NEW DELHI: The acquittal of journalist Tarun Tejpal by a sessions court in a 2013 sexual assault case is “disappointing” and has made the fight for justice harder for women, the IWPC said on Saturday, while welcoming the Goa government’s decision to file an appeal against it in the high court.
Tejpal, the former editor of Tehelka, was acquitted of all charges by a sessions court in the state on Friday seven years after a woman colleague accused him of sexual assault in the elevator of a luxury hotel in Goa.
Goa Chief Minister Pramod Sawant, however, said his government would file an appeal against the acquittal in the high court as it was confident that there was evidence against the journalist.
“The IWPC stands fully behind the survivor and her version of events. It welcomes the Goa government’s decision to appeal against the session court’s judgment,” the Indian Women’s Press Corps said in a statement on Saturday.
Tejpal was facing trial under sections 341 (wrongful restraint), 342 (wrongful confinement), 354 (assault or criminal force with intent to outrage modesty), 354-A (sexual harassment), 354-B (assault or use of criminal force to woman with intent to disrobe), 376(2)(f) (person in a position of authority over women, committing rape) and 376(2)k) (rape by a person in a position of control) of the Indian Penal Code (IPC).

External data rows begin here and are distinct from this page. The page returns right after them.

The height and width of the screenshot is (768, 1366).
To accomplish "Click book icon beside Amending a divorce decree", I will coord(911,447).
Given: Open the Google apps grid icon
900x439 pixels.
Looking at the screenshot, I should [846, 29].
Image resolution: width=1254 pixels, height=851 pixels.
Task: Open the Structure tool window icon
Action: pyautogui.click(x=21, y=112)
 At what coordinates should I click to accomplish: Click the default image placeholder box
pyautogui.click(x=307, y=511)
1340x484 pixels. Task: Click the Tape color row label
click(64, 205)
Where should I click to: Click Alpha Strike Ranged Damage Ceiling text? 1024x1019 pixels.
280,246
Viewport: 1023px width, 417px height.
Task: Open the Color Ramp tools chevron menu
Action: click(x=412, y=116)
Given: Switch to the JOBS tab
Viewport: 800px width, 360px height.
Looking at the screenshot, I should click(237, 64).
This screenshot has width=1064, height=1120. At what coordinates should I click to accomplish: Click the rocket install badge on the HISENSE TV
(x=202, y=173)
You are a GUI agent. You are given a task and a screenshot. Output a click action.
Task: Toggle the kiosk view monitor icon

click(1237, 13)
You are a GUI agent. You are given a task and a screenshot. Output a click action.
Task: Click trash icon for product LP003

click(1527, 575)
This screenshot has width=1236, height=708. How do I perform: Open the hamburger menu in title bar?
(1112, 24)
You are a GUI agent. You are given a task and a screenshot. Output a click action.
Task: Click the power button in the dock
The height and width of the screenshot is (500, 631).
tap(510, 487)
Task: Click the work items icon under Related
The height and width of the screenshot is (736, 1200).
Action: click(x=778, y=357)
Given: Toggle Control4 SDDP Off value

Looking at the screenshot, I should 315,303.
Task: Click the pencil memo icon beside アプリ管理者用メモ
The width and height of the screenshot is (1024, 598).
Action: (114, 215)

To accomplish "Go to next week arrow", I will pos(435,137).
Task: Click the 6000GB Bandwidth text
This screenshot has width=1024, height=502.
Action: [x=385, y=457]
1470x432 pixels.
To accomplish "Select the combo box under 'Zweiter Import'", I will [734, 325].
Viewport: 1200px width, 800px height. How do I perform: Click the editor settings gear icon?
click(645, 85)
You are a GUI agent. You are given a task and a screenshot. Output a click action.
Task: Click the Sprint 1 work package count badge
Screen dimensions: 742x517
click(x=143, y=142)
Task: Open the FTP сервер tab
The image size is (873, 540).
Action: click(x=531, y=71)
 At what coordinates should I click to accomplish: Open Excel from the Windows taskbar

The IWPC said it took “great courage” for the young woman journalist to come out against her editor and fight tirelessly for more than seven years in a system that is “skewed in favour of men.”
The case and the way it proceeded is a symptom of power imbalance where all too often women complainants don’t get a fair hearing, it said.
“The acquittal of Tejpal has made the fight for justice harder for women,” the journalists’ body said.
The IWPC called upon all media organisations to inculcate a work culture that does not permit any form of sexual harassment, and when they are reported take immediate, meaningful action to address them in a fair and just manner which brings some relief to the complainant.
“It is never easy for women to speak out against sexual harassment at workplaces and that is a reflection of a skewed power structure, of a culture of sexualising women at workplaces and of the economic, professional disadvantage of reporting sexual harassment,” the journalists’ body said.